[![Open In Colab](https://colab.research.google.com/assets/colab-badge.svg)](https://colab.research.google.com/github/gdsaxton/GDAN5400/blob/main/Week%204%20Notebooks/GDAN%205400%20-%20Week%204%20Notebooks%20%28V%29%20-%20Dropping%20Duplicate%20Observations.ipynb)

This notebook provides recipes for removing duplicate observations from a PANDAS dataframe

In [None]:
%%time
import datetime
print ("Current date and time : ", datetime.datetime.now().strftime("%Y-%m-%d %H:%M:%S"), '\n')

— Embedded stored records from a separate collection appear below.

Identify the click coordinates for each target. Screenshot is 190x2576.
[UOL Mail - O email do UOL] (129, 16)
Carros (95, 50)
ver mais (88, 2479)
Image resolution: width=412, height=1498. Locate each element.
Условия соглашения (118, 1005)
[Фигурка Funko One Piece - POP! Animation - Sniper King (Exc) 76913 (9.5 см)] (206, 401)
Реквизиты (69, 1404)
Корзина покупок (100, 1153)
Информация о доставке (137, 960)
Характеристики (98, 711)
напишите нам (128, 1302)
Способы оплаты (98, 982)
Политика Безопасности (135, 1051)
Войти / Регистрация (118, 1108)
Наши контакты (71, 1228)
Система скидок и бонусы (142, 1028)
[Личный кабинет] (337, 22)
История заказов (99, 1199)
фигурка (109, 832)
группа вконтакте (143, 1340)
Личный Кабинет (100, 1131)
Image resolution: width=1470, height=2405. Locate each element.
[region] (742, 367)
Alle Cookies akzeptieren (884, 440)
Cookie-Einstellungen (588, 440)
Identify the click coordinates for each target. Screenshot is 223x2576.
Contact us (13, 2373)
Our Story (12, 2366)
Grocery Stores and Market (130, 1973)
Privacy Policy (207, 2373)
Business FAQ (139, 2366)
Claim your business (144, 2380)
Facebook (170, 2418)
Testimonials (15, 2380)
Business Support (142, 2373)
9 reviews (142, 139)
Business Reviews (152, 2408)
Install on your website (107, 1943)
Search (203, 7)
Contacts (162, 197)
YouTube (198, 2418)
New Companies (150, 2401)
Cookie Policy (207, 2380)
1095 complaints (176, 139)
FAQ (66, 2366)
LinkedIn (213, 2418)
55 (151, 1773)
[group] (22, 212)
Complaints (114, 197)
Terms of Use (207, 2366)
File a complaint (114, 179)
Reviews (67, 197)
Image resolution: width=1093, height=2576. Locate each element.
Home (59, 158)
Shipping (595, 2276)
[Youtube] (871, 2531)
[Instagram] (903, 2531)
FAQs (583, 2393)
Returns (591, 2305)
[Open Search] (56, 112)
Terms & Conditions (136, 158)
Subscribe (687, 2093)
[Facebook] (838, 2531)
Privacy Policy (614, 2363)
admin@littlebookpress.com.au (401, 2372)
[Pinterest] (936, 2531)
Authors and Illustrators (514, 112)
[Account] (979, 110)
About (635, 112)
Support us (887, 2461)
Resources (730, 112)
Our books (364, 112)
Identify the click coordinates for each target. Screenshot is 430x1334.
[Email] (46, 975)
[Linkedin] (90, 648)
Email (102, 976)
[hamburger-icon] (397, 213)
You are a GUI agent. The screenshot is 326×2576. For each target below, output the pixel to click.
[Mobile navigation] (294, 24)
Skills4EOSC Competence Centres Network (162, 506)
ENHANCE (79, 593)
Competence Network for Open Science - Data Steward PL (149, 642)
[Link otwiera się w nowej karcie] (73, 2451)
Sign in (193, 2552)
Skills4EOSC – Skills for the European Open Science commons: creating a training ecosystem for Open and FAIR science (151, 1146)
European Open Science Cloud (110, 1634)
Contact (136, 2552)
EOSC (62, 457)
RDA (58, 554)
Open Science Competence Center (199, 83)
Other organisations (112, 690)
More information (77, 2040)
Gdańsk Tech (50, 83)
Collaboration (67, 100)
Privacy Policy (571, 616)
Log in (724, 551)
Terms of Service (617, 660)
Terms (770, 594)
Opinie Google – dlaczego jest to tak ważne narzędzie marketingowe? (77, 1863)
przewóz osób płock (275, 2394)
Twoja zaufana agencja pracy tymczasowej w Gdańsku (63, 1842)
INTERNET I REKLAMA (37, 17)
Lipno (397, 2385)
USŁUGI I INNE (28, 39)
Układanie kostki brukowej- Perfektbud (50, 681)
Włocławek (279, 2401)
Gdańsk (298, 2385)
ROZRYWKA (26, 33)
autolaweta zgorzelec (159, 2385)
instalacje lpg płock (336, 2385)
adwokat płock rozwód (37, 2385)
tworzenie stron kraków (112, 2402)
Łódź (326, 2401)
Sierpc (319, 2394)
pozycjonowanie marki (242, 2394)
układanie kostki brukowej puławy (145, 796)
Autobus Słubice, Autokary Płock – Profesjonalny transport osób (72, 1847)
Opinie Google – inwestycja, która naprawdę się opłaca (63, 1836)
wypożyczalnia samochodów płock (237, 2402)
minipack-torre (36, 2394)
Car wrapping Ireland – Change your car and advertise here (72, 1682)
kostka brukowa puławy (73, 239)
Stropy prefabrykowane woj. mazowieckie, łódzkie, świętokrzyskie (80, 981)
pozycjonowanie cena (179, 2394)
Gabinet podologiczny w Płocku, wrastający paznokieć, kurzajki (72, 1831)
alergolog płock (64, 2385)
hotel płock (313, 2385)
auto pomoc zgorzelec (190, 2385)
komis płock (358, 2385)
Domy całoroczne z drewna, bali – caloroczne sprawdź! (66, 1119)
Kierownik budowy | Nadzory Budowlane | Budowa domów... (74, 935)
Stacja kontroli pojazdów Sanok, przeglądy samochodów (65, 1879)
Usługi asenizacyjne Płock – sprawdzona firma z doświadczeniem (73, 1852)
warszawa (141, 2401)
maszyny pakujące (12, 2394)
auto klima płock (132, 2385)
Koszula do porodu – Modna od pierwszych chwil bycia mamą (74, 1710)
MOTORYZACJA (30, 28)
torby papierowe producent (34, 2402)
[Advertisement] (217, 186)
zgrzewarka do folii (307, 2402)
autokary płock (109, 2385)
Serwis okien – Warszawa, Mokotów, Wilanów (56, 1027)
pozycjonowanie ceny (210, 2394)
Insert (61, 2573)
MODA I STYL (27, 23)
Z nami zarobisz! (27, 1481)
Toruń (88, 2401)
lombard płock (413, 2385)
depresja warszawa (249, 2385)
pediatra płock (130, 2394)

# Load Packages and Set Working Directory
Import several necessary Python packages. We will be using the <a href="http://pandas.pydata.org/">Python Data Analysis Library,</a> or <i>PANDAS</i>, extensively for our data manipulations in this and future tutorials.

In [None]:
import numpy as np
import pandas as pd
from pandas import DataFrame
from pandas import Series

<br>
PANDAS allows you to set various options for, among other things, inspecting the data. I like to be able to see all of the columns. Therefore, I typically include this line at the top of all my notebooks.

In [None]:
#http://pandas.pydata.org/pandas-docs/stable/options.html
pd.set_option('display.max_columns', None)
pd.set_option('max_colwidth', 250)
pd.set_option('display.max_info_columns', 500)

# Read in Data

In [None]:
import pandas as pd
import requests

# NOTE: replace `https://github.com/` with `https://raw.githubusercontent.com`
# https://github.com/gdsaxton/GDAN5400/blob/main/Coding%20Assignment%201/final_insurance_fraud.xlsx
url = 'https://raw.githubusercontent.com/gdsaxton/GDAN5400/main/Coding%20Assignment%201/final_insurance_fraud.xlsx'

# Download the file
response = requests.get(url)
with open('final_insurance_fraud.xlsx', 'wb') as f:
    f.write(response.content)

# Load the Excel file
df = pd.read_excel('final_insurance_fraud.xlsx', engine='openpyxl')

df.head()

In [None]:
#APPLY DATA CLEANING OPERATIONS FROM CODING ASSIGNMENT 1
df = df[df['Policy Number'].notnull()]
df['Estimated cost to repair'] = df['Estimated cost to repair'].fillna(0)
df['Estimated cost to replace'] = df['Estimated cost to replace'].fillna(0)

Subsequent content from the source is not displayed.